Rock News
19/11/2024
È uno dei momenti più assurdi nella storia del rock: 20 novembre 1973, prima data del tour americano dei The Who al Cow Palace di Daly City in California. La band di Roger Daltrey, John Entwhistle, Pete Townshend e Keith Moon arriva in America per lanciare Quadrophenia, il loro secondo concept album che racconta la storia dei Mod inglesi, un disco complesso, difficile da riprodurre dal vivo. Pete Townshend voleva aggiungere un tastierista alla formazione della band, Chris Stainton, ma Roger Daltrey si oppone. Decidono di usare per la prima volta dei nastri preregistrati (come hanno già fatto nelle versioni dal vivo di Baba O’Riley e Won’t Get Fooled Again) ma le prove del tour inglese durano solo due giorni perché Pete e Roger litigano furiosamente, si dice che Daltrey abbia anche colpito Townshend con un pugno.
La struttura messa in piedi dai The Who non funziona alla perfezione: durante un concerto a Newcastle il nastro registrato entra in ritardo sull’attacco del pezzo 5:15, Pete Townshend perde il controllo e aggredisce il tecnico del suono Bob Pridden, butta i nastri sul palco, prende a calci gli amplificatori e se ne va, lasciando la band da sola per venti minuti.

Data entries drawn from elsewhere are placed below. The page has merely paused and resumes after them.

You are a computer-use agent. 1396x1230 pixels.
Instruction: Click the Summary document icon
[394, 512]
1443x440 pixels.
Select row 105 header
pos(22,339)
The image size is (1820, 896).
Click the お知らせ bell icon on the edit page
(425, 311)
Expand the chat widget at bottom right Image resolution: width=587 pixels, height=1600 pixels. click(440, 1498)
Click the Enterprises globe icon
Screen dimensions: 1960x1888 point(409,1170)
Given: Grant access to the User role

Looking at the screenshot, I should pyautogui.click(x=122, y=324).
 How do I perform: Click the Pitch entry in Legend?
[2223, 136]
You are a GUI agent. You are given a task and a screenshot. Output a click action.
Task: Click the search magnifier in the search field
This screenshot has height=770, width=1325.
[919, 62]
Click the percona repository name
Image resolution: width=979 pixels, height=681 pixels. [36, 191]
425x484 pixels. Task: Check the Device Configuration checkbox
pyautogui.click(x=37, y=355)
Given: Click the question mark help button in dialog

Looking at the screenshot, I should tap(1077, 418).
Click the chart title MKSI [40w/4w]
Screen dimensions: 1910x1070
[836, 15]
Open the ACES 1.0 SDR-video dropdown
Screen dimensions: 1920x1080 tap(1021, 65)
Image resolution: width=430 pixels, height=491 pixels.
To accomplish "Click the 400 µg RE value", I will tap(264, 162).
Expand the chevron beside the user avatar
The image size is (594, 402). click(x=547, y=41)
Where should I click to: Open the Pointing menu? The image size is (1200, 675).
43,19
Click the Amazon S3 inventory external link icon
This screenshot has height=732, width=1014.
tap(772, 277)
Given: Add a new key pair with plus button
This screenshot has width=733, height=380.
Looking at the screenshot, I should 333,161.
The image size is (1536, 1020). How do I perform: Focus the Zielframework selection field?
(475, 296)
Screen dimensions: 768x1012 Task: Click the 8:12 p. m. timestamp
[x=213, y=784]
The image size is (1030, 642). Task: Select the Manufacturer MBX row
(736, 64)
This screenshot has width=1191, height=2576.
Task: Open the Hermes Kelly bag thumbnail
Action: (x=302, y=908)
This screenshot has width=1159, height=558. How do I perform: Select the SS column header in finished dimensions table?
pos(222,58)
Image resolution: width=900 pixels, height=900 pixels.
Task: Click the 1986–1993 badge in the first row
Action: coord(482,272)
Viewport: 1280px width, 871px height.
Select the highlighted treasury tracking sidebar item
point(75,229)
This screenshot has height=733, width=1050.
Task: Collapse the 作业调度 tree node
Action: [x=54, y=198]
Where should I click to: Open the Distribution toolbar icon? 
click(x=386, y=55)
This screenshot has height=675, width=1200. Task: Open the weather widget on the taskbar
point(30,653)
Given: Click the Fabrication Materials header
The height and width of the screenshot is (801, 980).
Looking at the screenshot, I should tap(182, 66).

Per questo, quando arrivano negli Stati Uniti per la prima data del tour, gli Who sono nervosi, soprattutto Keith Moon che reagisce come solo lui sa fare. Si dice che abbia incontrato dei fan fuori dal Cow Palace e che si sia fatto dare dei tranquillanti, buttandoli giù con una bottiglia di brandy.
Quando gli Who escono sul palco, Moon appare subito in condizioni precarie: non riesce a seguire le parti registrate di Quadrophenia, e su Won’t Get Fooled Again sviene e crolla sulla sua batteria. Dopo venti minuti ritorna per iniziare Magic Bus ma collassa definitivamente e viene portato via in ambulanza. Gli Who continuano il concerto e suonano See Me Feel Me senza batteria. Nel backstage c’è Artemus Pyle, il batterista dei Lynyrd Skynyrd che hanno aperto il concerto degli Who, ma dice di non poter salire sul palco perché non conosce le canzoni e allora Pete Townshend va al microfono e dice al pubblico: «C’è qualcuno che sa suonare la batteria?». Risponde Scot Halpin, un ragazzo di 19 anni dell’Iowa che si è appena trasferito in California, ha passato tredici ore in coda fuori dal Cow Palace con un amico per vedere gli Who ed è riuscito ad arrivare fine alle prime file. Scot alza la mano, e viene notato dal promoter degli Who, Bill Graham. «Ce la fai?» gli chiede. Scot risponde: «Sì certo» e si ritrova sul palco. Scot ha raccontato che sedersi dietro alla batteria degli Who al posto di Keith Moon è stata l’esperienza allo stesso tempo più esaltante e terrificante della sua vita.
Beve due sorsi di brandy, Pete Townshend si avvicina e gli dice: «Andrà tutto bene, ti guido io. Segui me». Suona senza problemi due cover di Howlin Wolf, Smokestack Lightning e Spoonful e un pezzo degli Who, Naked Eye. «Ha fatto un ottimo lavoro» dichiara Roger Daltrey.
Il suo concerto dura 30 minuti, saluta il pubblico facendo un inchino al centro del palco insieme alla band, festeggia con loro nel backstage e se ne va con una giacca originale del tour regalata da Pete Townshend.
Intervistato dalla rivista Rolling Stone, dice: «Gli Who vanno ad una velocità pazzesca. Ho fatto solo te canzoni e sono distrutto». Dopo quella esperienza, Scot Halpin ha una carriera nel mondo dell’arte: si laurea a San Francisco, lavora come compositore dell’Headlands Center for the Arts nella Bay Area, suona con varie band e gestisce insieme alla moglie un club punk rock chiamato The Roosvelt e poi come illustratore di libri per bambini. Muore a soli 54 anni, e Pete Townshend gli rende omaggio con una lettera che viene letta durante il suo funerale.